Mientras el Gobierno afina discursos para Fiestas Patrias, maquilla cifras y revisa protocolos de recepción de regalos, una ciudad milenaria lucha por no desaparecer otra vez, pero esta vez no por el colapso climático… sino por el colapso moral del Estado. Peñico, descendiente directa de Caral —la civilización más antigua de América— ha sido finalmente presentada al mundo. ¡Qué emoción! Lástima que la noticia viene con una nota al pie: sin seguridad, sin presupuesto, con solo dos arqueólogos activos y con traficantes de tierras pisándole los talones.

Todo esto mientras Dina Boluarte parece estar atrapada en su propio calendario ritual, esperando con devoción llegar al 28 de julio del 2026. Y los ministros, como siempre, decorando la inoperancia con cargos oficiales. En resumen: la arqueología descubre pasado glorioso, mientras el presente lo entierra sin ceremonia.

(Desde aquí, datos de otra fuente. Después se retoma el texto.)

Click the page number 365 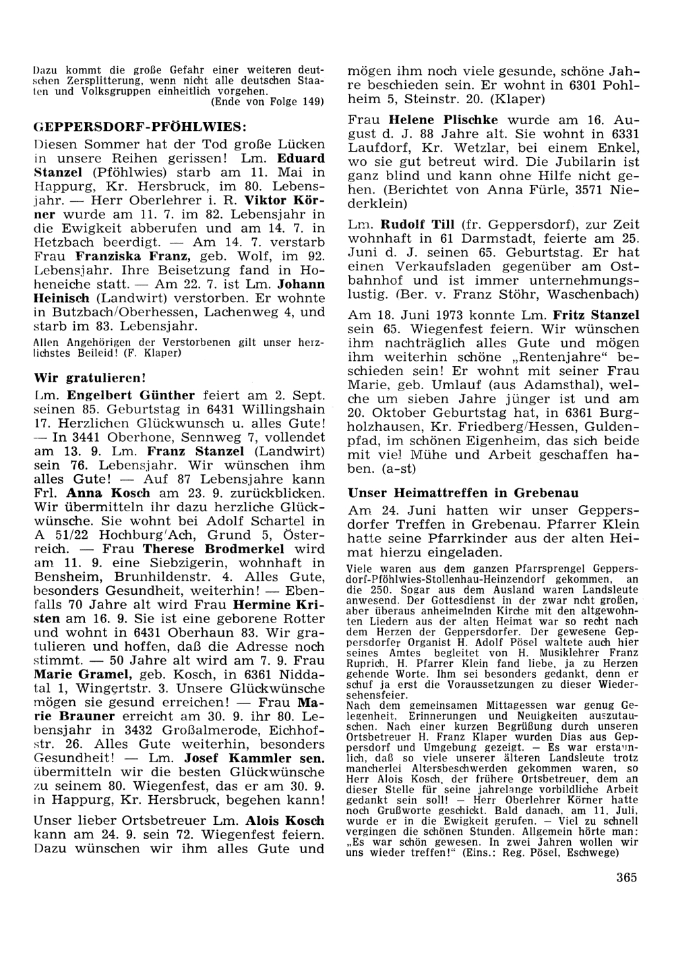tap(626, 877)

Peñico no es cualquier sitio arqueológico. Es un testimonio vivo —bueno, casi en coma— de cómo los antiguos peruanos sobrevivieron a una crisis climática hace casi 4 milenios. Mientras los templos egipcios se elevaban, Peñico florecía en el valle de Supe con rituales de fuego, astronomía de precisión, intercambio amazónico y planificación urbana que hoy ni los municipios más modernos logran replicar.

Pero claro, esos detalles no emocionan a un aparato estatal que sí encuentra presupuesto para desfiles militares, bonos sin rendición y normas para aceptar regalos de alto valor. Desde 2017, apenas 15 millones de soles han sido destinados al proyecto. Para el Estado, eso es menos de lo que gastan en asesorías absurdas o en refrigerios del Congreso.

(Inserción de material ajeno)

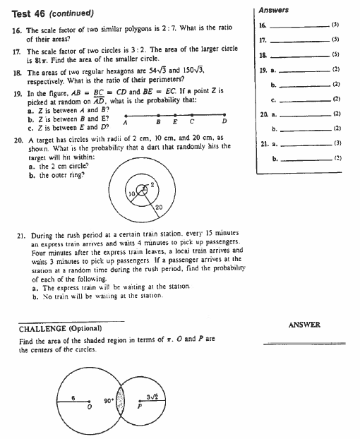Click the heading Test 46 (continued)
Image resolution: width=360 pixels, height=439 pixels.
[53, 14]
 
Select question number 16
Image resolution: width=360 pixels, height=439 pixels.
[16, 32]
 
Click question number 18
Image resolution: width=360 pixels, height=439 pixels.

Hoy, dos arqueólogos resisten en el sitio. Dos. Ni los Incas se atrevieron a tan poca mano de obra. Ruth Shady y Mauro Ordóñez lideran un equipo que se cae a pedazos. Se improvisan patrullajes, se reciclan trabajadores de otras sedes, se piden favores logísticos. El proyecto camina, pero como quien arrastra una piedra de 10 toneladas… sin rueda.

Y si fuera solo la pobreza presupuestal, ya sería trágico. Pero encima, el sitio está amenazado por invasiones recientes, tráfico de tierras y agresiones físicas a sus investigadores. Uno fue golpeado en la puerta de su casa. ¿Y la policía?. Bien, gracias. Alguna vez hubo una casa para la PNP. Hoy, la prioridad parece ser vigilar playas… quizás en busca de la huella de algún mochica veraneando.

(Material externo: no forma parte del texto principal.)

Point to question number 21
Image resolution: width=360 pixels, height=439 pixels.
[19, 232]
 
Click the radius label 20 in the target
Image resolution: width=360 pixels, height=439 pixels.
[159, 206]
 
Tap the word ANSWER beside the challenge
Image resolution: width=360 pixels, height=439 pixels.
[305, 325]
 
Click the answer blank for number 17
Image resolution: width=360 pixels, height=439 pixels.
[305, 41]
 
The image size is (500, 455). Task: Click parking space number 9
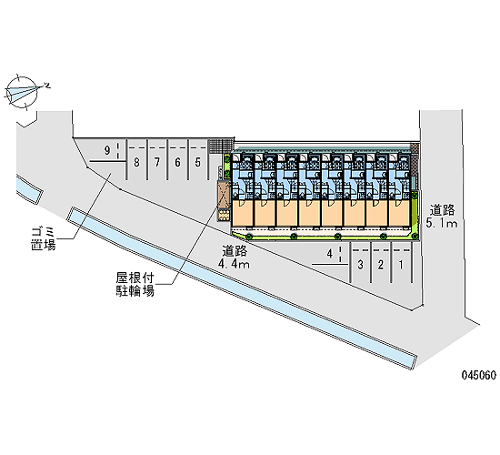point(107,150)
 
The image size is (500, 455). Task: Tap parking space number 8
point(136,163)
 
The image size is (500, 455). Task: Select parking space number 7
point(157,163)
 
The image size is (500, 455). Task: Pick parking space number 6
point(177,163)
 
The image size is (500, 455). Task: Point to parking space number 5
point(198,163)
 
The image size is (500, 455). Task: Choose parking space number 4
point(330,254)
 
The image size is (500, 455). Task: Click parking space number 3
point(360,265)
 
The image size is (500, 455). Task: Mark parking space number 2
point(381,265)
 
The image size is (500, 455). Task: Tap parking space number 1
point(401,265)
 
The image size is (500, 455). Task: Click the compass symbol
point(22,92)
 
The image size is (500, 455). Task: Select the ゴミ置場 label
point(44,238)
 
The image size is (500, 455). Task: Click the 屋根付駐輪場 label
point(135,284)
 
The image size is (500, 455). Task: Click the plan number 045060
point(479,375)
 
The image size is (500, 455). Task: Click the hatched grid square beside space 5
point(221,147)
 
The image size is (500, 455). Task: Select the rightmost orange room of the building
point(400,213)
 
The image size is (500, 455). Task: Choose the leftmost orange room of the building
point(242,213)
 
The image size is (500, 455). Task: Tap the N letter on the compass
point(47,86)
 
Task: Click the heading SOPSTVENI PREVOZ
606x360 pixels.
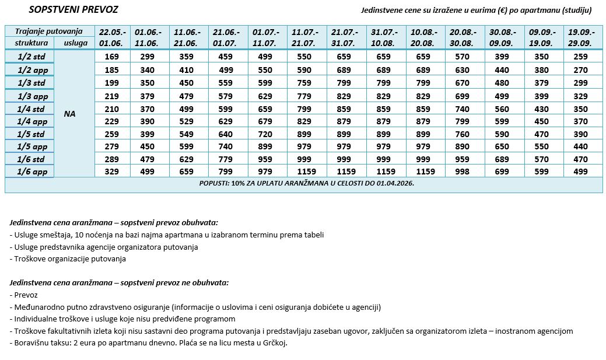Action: [x=73, y=11]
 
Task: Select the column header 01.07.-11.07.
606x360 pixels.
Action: [x=267, y=37]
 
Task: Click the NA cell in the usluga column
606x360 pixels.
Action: [x=70, y=114]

Las gestiones ante el Ministerio de Cultura, del Interior o de Transportes caen en el mismo pozo sin fondo donde terminan los proyectos culturales que no sirven para la foto del ministro. Porque en este país se pueden asfaltar pistas para campañas políticas, pero no para conectar una ciudad sagrada con el resto del mundo. El proyecto de asfaltado está valorizado en 19 millones… y esperando licitación como si fuera una escultura de arcilla a punto de romperse.

Peñico no es un sitio arqueológico olvidado. Es una ciudad silenciada. Silenciada por un Estado que no ve más allá de la coyuntura, por un gobierno más preocupado en sobrevivir políticamente que en preservar civilizaciones. Mientras se firman decretos para recibir obsequios sin límite, la herencia más valiosa del país —su historia— se desmorona entre estelas rotas y rituales ignorados.

No se puede gobernar mirando hacia el futuro si ni siquiera se respeta el pasado. No se puede exigir identidad nacional si no se invierte un céntimo en preservarla. Peñico no necesita aplausos ni discursos. Necesita seguridad, presupuesto, respeto y voluntad política. Algo que, por lo visto, es más difícil de encontrar que un altar intacto de 3,800 años.

Reflexión final
El Perú tiene memoria, pero está siendo saqueada no por huaqueros, sino por autoridades apáticas. Peñico es una advertencia: quien olvida sus raíces, termina cayendo de cara en el presente. Y si algún día los arqueólogos del futuro excavan este periodo, encontrarán más papeles firmados que muros de piedra… y muchas ruinas, no precisamente precolombinas.